Go through the entries and tally the lines containing the word "circle". Only the total is wanted.

>>>

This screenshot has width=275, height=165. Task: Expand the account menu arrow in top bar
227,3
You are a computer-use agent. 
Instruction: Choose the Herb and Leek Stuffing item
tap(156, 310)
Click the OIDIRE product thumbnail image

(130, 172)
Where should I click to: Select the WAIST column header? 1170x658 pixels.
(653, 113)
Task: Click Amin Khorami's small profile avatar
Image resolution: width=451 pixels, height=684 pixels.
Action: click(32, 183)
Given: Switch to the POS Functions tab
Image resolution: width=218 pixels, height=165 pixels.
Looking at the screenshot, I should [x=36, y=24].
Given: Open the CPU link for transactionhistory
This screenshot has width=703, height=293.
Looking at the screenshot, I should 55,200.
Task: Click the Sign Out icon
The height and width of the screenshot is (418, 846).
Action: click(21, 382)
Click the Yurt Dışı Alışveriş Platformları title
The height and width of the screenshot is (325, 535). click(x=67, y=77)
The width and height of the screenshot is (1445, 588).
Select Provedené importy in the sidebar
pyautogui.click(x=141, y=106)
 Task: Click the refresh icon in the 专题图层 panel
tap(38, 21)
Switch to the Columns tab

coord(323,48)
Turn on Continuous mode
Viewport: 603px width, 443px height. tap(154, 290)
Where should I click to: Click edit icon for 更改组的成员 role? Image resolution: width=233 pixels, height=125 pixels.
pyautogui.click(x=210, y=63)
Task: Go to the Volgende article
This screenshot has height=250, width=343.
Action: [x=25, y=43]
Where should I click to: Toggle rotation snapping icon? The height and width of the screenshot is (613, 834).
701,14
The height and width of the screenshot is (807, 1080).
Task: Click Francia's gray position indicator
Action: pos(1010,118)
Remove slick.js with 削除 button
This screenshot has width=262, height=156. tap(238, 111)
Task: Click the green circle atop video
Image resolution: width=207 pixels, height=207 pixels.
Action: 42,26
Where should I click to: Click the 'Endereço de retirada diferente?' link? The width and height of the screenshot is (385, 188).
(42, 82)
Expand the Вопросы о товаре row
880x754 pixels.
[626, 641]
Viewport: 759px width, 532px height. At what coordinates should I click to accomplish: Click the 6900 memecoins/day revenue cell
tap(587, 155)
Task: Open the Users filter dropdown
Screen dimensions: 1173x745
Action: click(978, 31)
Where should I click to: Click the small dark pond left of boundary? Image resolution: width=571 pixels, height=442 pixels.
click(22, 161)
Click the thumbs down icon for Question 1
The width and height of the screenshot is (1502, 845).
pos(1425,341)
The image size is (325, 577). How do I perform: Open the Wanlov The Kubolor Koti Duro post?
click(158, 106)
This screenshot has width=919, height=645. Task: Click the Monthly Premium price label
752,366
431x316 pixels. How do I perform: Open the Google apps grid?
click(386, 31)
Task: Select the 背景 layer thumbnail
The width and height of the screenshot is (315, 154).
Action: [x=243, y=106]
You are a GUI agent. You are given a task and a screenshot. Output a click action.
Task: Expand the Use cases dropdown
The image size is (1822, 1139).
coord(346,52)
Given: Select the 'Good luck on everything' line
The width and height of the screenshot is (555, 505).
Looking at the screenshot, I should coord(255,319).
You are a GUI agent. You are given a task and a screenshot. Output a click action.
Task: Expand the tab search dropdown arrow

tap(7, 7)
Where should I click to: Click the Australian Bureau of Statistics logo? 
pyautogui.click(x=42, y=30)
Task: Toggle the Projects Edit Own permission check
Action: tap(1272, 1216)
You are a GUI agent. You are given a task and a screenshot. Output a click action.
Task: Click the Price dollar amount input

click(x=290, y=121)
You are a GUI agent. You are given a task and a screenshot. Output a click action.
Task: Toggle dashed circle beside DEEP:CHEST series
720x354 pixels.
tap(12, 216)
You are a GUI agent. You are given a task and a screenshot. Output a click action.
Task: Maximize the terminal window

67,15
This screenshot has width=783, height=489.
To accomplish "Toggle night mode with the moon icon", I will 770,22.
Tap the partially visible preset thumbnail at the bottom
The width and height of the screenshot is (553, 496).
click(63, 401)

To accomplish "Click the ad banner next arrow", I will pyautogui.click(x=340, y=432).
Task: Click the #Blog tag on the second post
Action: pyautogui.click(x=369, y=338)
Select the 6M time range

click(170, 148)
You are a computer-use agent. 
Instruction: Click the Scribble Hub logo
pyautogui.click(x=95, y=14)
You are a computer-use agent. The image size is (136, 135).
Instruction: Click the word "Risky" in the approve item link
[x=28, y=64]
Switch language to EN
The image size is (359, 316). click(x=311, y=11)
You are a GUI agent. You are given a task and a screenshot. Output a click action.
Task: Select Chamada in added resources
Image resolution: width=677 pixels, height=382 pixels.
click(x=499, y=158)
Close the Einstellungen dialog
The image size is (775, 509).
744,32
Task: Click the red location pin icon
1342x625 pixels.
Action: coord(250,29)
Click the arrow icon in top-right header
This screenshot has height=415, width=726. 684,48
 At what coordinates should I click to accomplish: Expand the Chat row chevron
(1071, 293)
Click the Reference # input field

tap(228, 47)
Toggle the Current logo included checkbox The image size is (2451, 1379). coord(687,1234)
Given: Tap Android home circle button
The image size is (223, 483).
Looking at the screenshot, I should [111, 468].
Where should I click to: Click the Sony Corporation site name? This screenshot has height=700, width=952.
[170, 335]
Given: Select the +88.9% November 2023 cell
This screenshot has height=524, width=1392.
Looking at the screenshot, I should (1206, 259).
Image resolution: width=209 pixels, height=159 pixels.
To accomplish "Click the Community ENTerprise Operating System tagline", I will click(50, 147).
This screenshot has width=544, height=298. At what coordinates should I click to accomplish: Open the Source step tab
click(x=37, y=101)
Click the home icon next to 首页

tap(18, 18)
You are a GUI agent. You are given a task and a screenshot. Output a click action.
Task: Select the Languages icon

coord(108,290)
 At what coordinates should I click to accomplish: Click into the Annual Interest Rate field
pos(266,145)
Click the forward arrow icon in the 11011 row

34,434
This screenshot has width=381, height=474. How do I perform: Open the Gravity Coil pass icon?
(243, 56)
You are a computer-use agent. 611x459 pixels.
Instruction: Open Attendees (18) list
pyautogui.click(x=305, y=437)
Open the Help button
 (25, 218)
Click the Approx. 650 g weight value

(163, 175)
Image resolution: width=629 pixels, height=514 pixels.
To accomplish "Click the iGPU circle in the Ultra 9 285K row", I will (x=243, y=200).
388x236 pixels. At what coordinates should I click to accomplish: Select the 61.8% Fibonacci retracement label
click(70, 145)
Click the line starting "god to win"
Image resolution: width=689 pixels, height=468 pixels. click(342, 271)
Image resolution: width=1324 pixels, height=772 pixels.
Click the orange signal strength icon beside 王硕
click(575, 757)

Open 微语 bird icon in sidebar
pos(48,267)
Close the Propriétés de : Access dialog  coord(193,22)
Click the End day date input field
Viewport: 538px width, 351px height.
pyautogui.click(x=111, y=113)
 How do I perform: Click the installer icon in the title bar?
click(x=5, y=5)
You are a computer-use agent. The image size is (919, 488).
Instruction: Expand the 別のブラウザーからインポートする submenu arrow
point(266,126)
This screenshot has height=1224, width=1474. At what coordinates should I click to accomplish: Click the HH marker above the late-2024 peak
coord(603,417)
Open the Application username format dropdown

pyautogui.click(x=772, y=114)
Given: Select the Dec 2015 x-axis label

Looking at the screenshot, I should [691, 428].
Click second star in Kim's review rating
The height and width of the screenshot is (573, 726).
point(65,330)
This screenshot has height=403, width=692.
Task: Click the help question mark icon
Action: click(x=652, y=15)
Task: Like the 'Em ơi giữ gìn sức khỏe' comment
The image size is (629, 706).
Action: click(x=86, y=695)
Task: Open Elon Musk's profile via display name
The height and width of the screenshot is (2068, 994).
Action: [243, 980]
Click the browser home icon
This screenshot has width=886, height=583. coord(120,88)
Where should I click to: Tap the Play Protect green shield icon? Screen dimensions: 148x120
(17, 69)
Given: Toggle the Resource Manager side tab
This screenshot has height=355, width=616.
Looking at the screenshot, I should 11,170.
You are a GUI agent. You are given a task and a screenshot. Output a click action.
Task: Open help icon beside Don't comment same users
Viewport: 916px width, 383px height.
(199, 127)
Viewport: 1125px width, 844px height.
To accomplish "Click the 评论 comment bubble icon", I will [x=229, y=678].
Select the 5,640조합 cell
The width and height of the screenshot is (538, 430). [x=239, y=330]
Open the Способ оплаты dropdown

<<<

(Answer section)
4